Alma berkata dalam hati. Mendengar berita dari bu Ratna, wanita yang mencoba bersabar menghadapi sikap ayahnya ini, kadang merasa kesal.

(Iya, Bu. Nanti setelah mengajar saya mau ke rumah lagi. Maaf, Bu. Jadi merepotkan Bu Ratna) jawab Alma.

(Nggak apa-apa, Bu) balas bu Ratna.

Setelah menutup sambungan telpon dari bu Ratna, Alma segera mengirim pesan untuk Yunan suaminya.

(Maaf, Mas. Apa sedang sibuk? Aku mau ke rumah habis ngajar nanti. Apa bisa Mas Yunan nemenin aku?)

Beberapa saat kemudian, Yunan membaca pesan dari istrinya dan segera membalasnya.

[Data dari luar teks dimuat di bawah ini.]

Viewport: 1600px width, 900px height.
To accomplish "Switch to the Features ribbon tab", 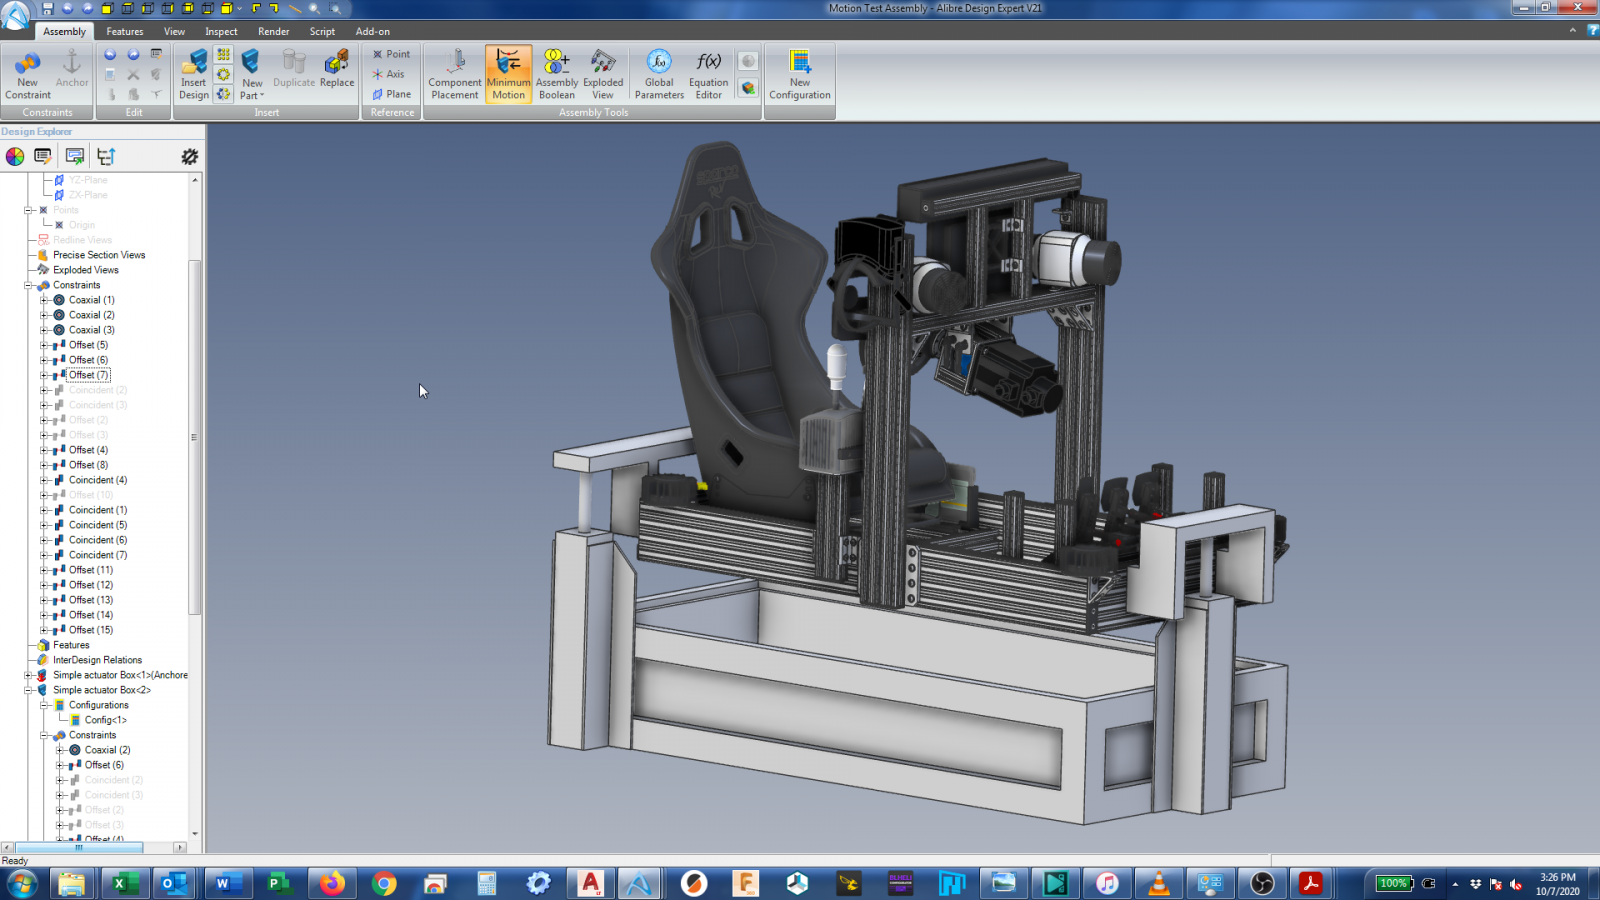I will click(125, 31).
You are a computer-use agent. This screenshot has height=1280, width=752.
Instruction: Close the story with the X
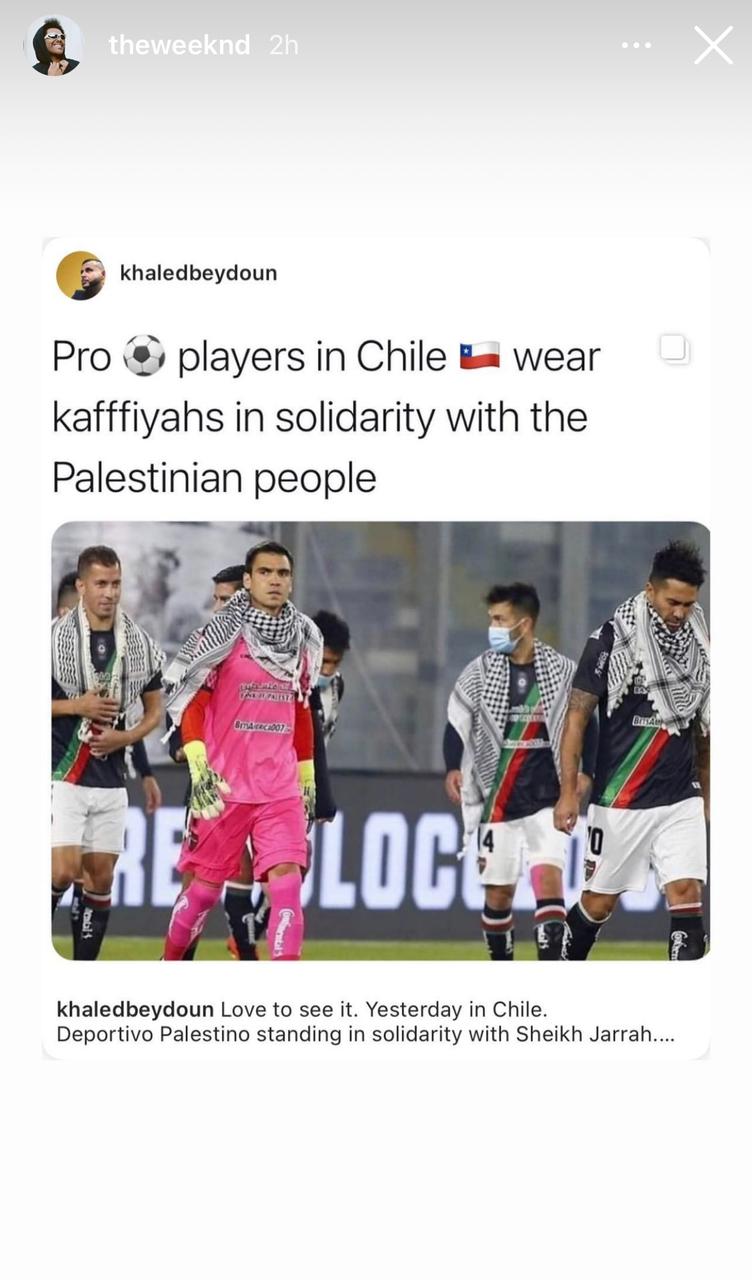(713, 45)
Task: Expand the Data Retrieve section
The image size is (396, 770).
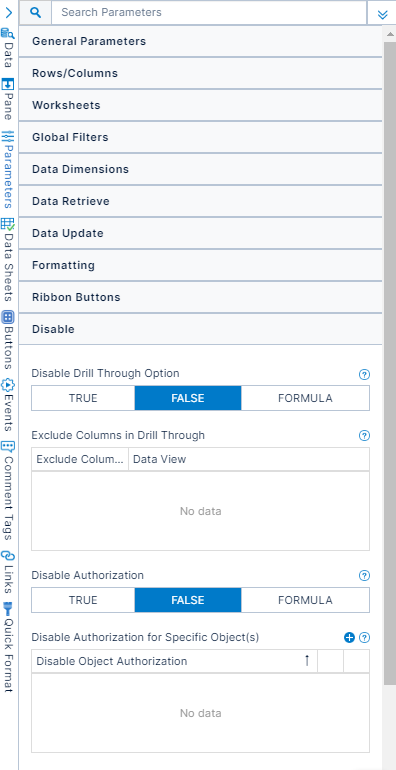Action: pos(200,201)
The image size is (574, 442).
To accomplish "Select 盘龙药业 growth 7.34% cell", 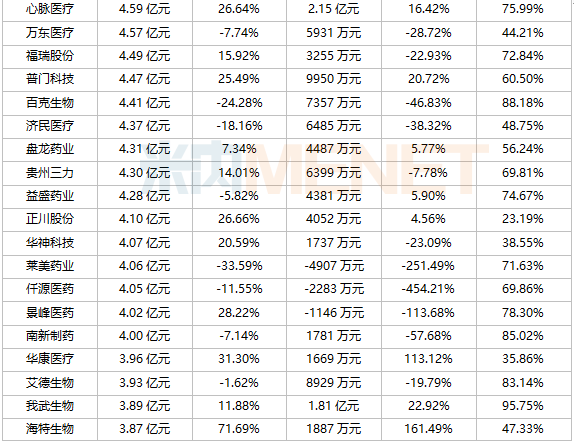I will 239,149.
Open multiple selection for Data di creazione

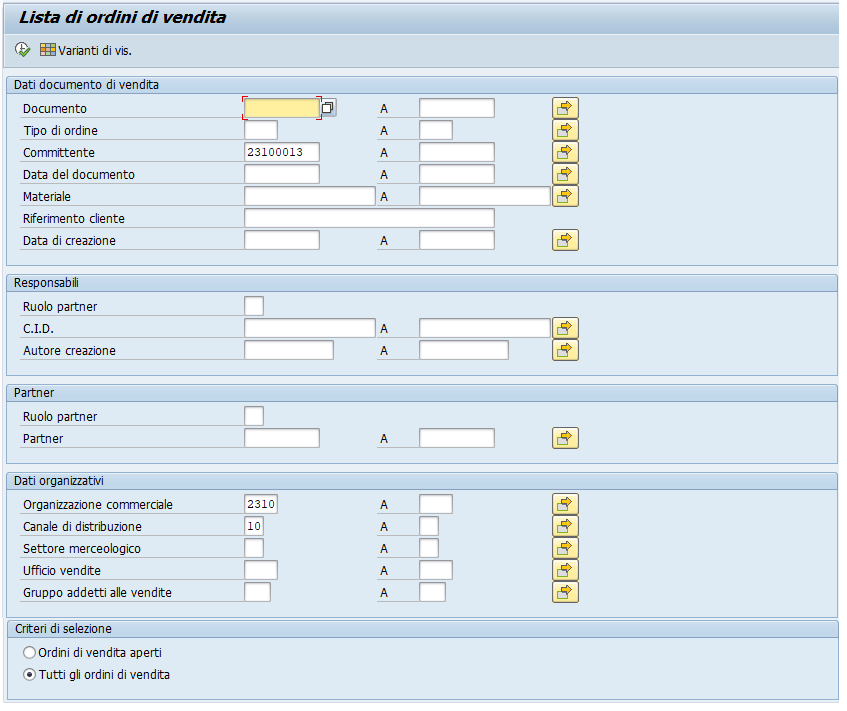(x=565, y=240)
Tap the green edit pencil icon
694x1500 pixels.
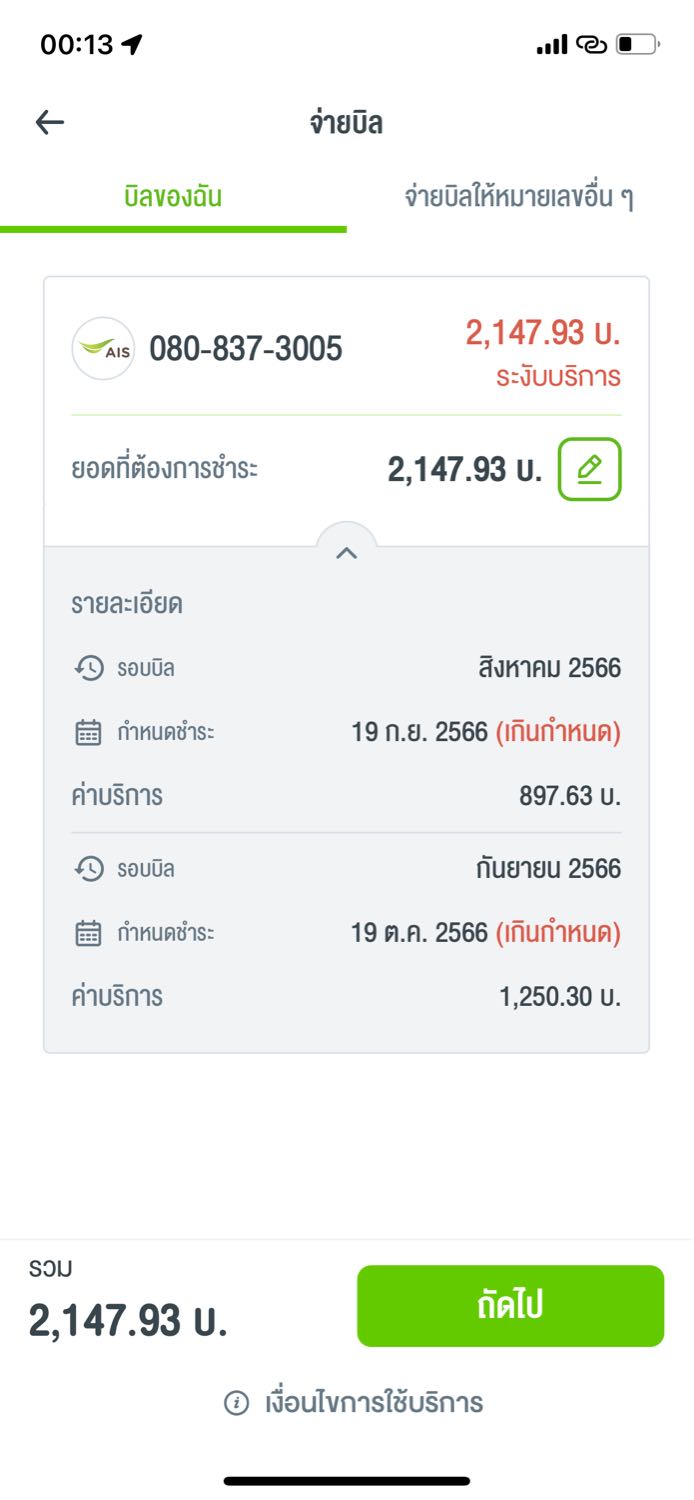(x=589, y=469)
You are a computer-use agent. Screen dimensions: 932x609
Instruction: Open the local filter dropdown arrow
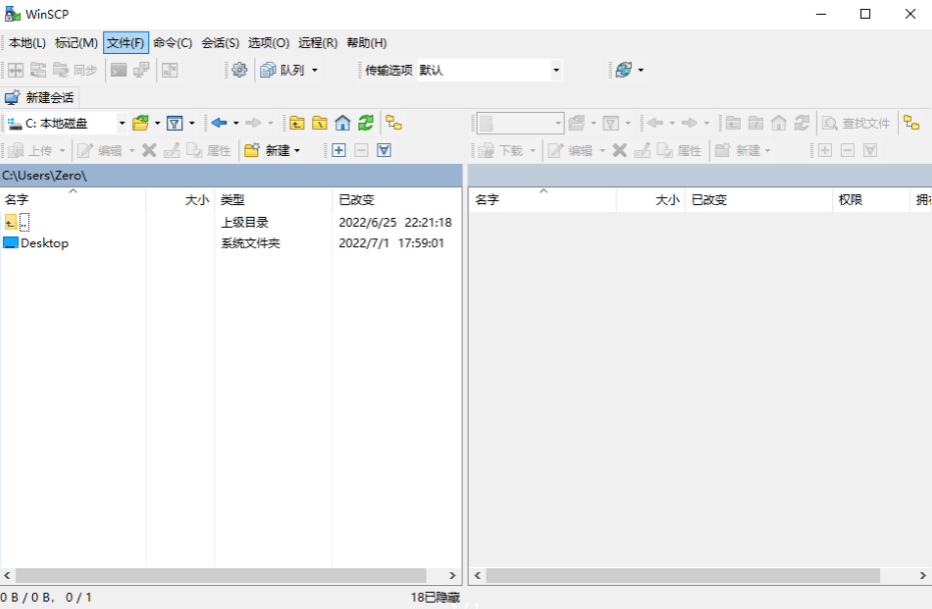[x=192, y=123]
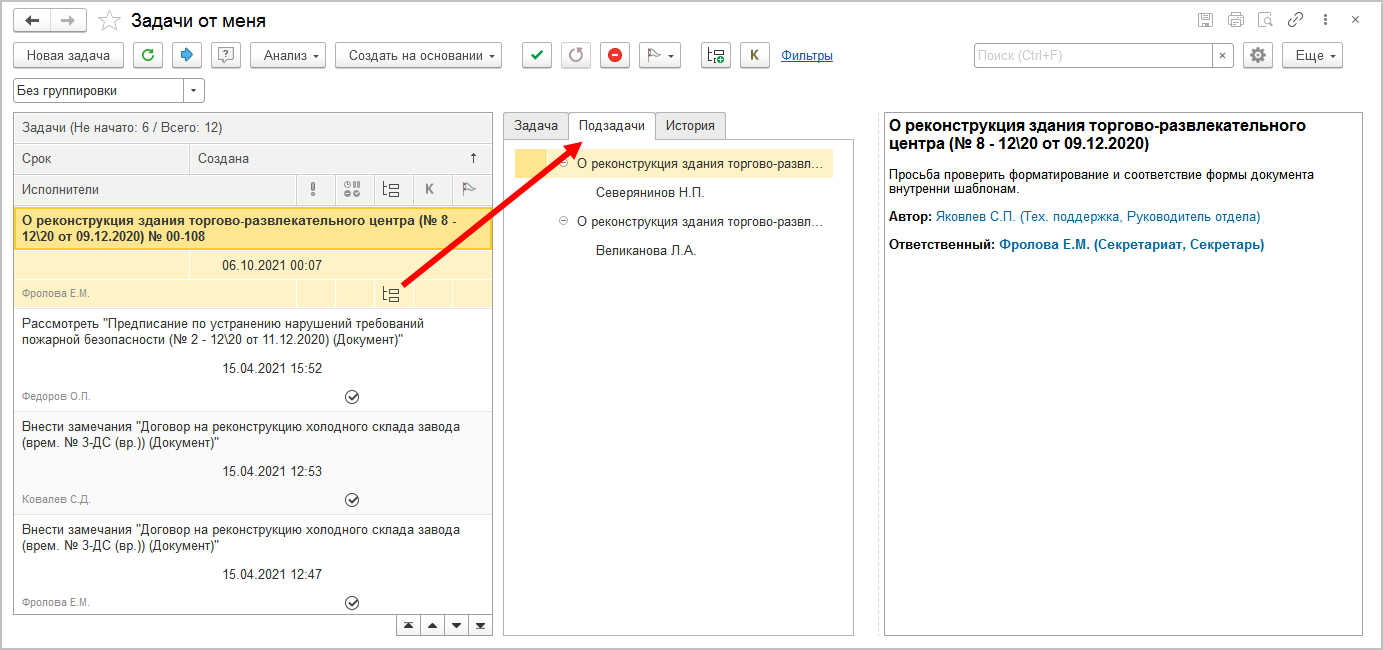Click the create subtask tree icon in toolbar
This screenshot has height=650, width=1383.
[715, 56]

(Nanti aku temani, Sayang. Kamu plng dulu, kita brangkat sama-sama aja ya) balas Yunan.

(Ok sayang) Alma menjawab.

***

"Alma dimana, Bu? Tiara juga? Dari tadi aku nggak lihat." Tanya Anton pada ibunya.

"Mas... A... ku is... trimu" sahut Heni dengan muka masam. Nafasnya dihembuskan dengan kasar. Dadanya serasa sesak mendengar nama Alma di sebut oleh Anton.

"Kamu lagi, kamu lagi?! Dasar wanita nggak tahu malu! Aku nggak kenal kamu. Kalo kamu memaksaku terus, keluar saja dari rumah ini!!! Menyebalkan!!!" Dengus Anton sambil membuang muka.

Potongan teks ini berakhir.